• _Provided records_:
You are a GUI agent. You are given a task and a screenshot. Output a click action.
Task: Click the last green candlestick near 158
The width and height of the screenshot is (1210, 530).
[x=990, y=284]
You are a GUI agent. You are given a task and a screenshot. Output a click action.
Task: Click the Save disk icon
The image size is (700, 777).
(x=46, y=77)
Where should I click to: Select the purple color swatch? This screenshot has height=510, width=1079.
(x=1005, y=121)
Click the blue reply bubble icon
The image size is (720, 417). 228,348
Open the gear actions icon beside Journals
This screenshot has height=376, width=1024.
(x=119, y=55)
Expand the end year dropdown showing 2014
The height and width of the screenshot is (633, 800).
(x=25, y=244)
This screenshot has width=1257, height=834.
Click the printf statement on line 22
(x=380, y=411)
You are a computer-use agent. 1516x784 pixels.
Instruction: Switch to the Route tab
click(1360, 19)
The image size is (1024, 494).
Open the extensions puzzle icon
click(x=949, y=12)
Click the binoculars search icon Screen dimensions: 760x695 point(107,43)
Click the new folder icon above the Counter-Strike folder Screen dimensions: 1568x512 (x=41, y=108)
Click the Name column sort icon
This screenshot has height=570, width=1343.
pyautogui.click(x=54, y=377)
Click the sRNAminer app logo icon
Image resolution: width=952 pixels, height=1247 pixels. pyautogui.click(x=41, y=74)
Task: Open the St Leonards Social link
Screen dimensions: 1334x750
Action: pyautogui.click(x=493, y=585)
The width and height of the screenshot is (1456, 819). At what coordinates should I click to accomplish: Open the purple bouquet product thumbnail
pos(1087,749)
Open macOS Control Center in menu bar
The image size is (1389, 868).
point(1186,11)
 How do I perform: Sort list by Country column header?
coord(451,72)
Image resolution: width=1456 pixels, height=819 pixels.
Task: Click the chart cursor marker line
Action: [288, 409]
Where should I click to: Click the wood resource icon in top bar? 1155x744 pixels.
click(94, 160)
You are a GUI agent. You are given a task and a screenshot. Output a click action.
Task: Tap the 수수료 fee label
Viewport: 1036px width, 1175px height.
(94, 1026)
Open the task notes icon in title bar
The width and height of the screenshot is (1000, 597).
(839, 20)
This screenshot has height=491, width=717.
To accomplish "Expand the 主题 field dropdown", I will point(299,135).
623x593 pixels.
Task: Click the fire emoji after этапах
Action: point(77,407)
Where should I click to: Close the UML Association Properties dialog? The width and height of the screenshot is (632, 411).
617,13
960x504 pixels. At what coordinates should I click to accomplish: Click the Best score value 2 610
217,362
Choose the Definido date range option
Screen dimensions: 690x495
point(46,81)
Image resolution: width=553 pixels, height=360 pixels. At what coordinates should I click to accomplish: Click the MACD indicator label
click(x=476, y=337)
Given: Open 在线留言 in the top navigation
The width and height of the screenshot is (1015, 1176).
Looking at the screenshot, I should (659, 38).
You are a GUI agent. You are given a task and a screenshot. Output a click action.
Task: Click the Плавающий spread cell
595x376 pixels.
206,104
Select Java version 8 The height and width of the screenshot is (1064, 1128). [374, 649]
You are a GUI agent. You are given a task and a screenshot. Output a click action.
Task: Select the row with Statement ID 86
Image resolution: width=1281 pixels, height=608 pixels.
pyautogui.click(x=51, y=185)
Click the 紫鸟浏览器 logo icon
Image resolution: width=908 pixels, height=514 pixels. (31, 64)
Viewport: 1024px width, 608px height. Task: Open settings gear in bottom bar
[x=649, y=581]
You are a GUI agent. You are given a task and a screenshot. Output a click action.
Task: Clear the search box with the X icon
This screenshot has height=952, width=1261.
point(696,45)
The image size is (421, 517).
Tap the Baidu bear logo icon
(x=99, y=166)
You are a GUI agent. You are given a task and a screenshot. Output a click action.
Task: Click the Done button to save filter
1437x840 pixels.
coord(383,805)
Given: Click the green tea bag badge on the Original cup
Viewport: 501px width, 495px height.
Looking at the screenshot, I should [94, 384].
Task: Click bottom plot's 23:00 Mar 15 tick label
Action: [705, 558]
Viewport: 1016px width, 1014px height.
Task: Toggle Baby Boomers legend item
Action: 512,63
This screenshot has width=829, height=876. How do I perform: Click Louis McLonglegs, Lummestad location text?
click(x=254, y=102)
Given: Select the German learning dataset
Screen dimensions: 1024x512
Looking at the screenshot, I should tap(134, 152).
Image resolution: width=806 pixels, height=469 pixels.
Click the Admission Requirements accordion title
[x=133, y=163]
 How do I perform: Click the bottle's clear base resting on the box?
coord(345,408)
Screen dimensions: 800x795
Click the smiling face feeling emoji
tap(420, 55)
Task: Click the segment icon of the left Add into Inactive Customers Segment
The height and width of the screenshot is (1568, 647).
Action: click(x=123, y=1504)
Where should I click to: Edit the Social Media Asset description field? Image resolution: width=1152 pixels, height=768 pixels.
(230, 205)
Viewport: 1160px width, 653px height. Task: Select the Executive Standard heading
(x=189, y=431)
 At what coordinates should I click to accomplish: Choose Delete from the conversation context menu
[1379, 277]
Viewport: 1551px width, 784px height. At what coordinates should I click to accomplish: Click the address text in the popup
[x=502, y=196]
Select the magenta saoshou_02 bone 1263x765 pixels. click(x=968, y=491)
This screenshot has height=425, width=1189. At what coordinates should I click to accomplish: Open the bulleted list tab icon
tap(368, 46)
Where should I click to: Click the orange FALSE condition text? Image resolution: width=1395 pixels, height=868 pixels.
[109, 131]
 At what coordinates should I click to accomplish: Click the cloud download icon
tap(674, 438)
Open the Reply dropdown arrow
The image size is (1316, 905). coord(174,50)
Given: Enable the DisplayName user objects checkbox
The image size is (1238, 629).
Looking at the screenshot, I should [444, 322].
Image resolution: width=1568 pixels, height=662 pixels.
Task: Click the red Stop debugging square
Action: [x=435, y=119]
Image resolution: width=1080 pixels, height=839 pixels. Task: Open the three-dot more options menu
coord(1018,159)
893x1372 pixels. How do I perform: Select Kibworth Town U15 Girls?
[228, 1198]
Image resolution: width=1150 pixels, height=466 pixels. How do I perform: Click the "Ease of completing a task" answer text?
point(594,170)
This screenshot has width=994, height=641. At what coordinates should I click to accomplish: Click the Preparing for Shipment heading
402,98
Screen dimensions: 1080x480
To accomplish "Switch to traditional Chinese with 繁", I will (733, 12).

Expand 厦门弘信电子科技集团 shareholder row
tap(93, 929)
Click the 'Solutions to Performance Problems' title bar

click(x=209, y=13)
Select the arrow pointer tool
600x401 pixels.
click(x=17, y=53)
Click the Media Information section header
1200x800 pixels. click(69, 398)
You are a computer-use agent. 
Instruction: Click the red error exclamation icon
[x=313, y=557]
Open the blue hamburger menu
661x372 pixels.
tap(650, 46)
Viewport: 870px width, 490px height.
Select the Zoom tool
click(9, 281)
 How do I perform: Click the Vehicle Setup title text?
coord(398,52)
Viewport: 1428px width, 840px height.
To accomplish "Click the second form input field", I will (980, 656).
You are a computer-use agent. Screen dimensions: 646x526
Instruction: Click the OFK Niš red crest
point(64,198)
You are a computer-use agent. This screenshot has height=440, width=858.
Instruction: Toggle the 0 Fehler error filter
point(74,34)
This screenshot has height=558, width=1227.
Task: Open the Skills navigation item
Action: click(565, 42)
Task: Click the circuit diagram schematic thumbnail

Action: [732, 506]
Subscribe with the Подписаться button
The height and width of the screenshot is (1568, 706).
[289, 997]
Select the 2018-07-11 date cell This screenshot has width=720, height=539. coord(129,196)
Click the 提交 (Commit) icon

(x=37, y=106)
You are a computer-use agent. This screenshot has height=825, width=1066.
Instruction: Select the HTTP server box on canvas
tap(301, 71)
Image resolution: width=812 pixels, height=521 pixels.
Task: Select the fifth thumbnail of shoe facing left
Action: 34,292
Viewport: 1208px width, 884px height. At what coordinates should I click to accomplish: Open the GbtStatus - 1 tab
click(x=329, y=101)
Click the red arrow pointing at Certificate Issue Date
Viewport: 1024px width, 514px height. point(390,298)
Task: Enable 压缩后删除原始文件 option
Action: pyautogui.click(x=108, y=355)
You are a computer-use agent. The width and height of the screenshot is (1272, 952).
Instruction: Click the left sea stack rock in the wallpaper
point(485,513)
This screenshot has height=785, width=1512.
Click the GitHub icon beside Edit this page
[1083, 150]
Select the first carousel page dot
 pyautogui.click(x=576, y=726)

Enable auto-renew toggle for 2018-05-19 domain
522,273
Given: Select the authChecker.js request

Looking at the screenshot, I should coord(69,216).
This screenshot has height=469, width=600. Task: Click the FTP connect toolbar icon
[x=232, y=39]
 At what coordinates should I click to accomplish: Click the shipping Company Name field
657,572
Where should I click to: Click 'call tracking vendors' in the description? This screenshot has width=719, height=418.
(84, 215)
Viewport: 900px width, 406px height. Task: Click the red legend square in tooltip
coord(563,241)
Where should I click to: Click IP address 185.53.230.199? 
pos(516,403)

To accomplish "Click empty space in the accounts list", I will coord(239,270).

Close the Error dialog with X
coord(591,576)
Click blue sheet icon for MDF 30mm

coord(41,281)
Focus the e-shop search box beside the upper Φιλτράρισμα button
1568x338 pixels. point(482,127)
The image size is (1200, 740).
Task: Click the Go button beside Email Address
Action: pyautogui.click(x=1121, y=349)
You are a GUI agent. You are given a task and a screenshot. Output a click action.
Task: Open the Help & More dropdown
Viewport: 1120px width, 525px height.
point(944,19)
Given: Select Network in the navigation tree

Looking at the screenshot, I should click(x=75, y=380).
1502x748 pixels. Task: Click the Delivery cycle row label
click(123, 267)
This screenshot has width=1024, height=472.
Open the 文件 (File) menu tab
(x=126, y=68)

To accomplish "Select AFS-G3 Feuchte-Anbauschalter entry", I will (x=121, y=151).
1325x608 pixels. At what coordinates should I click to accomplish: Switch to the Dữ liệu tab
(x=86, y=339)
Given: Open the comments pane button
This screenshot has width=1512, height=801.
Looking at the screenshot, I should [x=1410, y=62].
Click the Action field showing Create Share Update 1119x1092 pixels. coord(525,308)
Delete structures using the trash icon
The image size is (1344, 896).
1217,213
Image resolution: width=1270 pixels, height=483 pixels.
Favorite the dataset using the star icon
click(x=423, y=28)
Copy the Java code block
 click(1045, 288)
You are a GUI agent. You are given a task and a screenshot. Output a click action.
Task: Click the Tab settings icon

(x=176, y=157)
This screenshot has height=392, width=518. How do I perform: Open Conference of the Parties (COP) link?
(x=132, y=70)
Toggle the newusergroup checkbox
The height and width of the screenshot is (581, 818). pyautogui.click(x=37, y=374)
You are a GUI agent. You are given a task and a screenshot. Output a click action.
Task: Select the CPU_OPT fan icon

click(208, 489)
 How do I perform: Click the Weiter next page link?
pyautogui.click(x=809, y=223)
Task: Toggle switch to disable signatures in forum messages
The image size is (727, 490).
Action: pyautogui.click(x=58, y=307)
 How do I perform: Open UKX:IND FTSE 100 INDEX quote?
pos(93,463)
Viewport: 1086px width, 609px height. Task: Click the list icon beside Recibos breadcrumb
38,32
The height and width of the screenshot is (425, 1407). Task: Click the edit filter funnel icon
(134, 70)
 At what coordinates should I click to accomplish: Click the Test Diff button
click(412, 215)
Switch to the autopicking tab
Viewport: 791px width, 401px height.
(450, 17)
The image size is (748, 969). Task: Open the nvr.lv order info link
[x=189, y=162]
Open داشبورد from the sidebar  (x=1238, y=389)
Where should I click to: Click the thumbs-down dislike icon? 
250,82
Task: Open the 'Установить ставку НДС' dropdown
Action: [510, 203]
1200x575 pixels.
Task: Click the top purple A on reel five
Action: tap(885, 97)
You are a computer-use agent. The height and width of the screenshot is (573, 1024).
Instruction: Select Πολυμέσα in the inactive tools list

• _Problem to solve_:
Show each line of the material where the word "green" occurs.

• _Worked solution_:
Task: Click the last green candlestick near 158
Given: Click the green tea bag badge on the Original cup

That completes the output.